Start of Data provided

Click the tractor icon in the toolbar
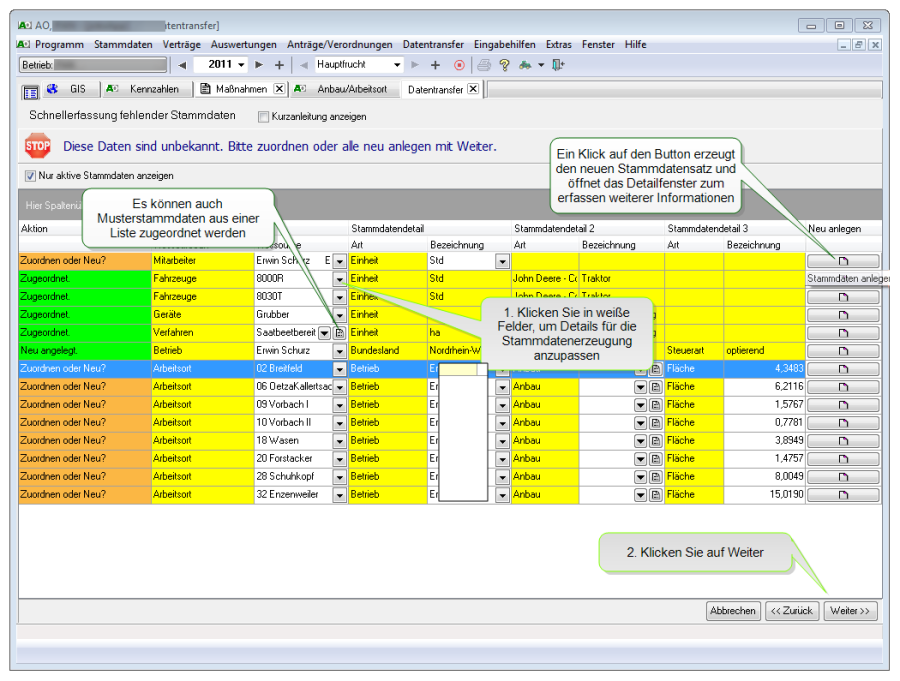 point(524,65)
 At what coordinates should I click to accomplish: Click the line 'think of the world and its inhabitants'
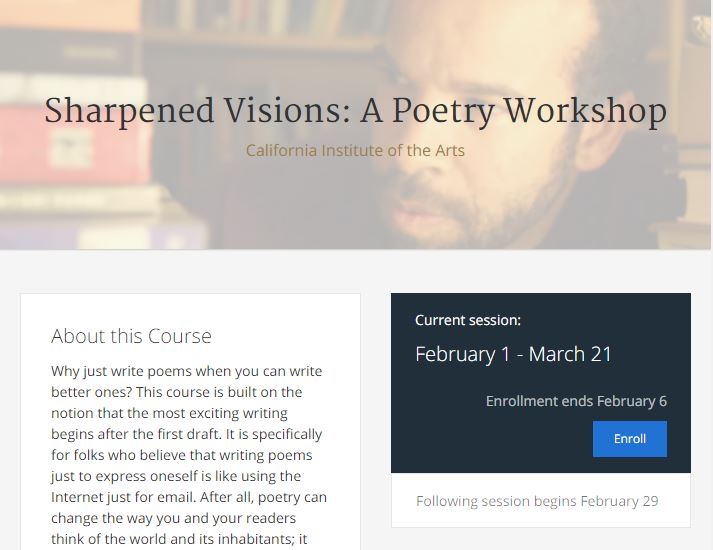177,539
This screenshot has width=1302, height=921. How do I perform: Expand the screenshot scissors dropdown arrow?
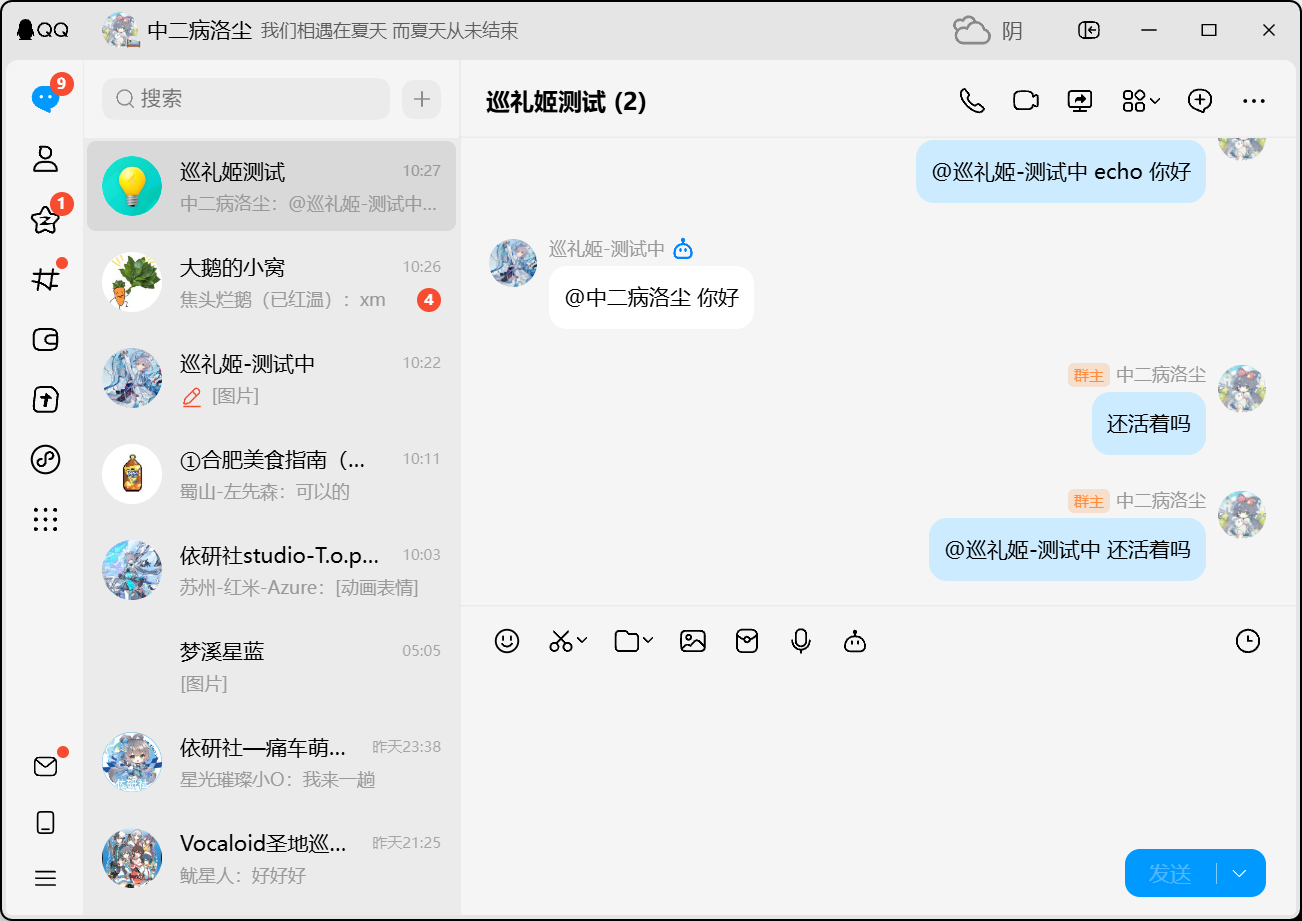[x=582, y=640]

End of Data provided

- **Exercise description**: Copy every line of the listing above exactly. Leave each picture out.

- **Response area**:
Click the tractor icon in the toolbar
 point(524,65)
 At what coordinates should I click to accomplish: Click the line 'think of the world and its inhabitants'
177,539
This screenshot has width=1302, height=921. How do I perform: Expand the screenshot scissors dropdown arrow?
[x=582, y=640]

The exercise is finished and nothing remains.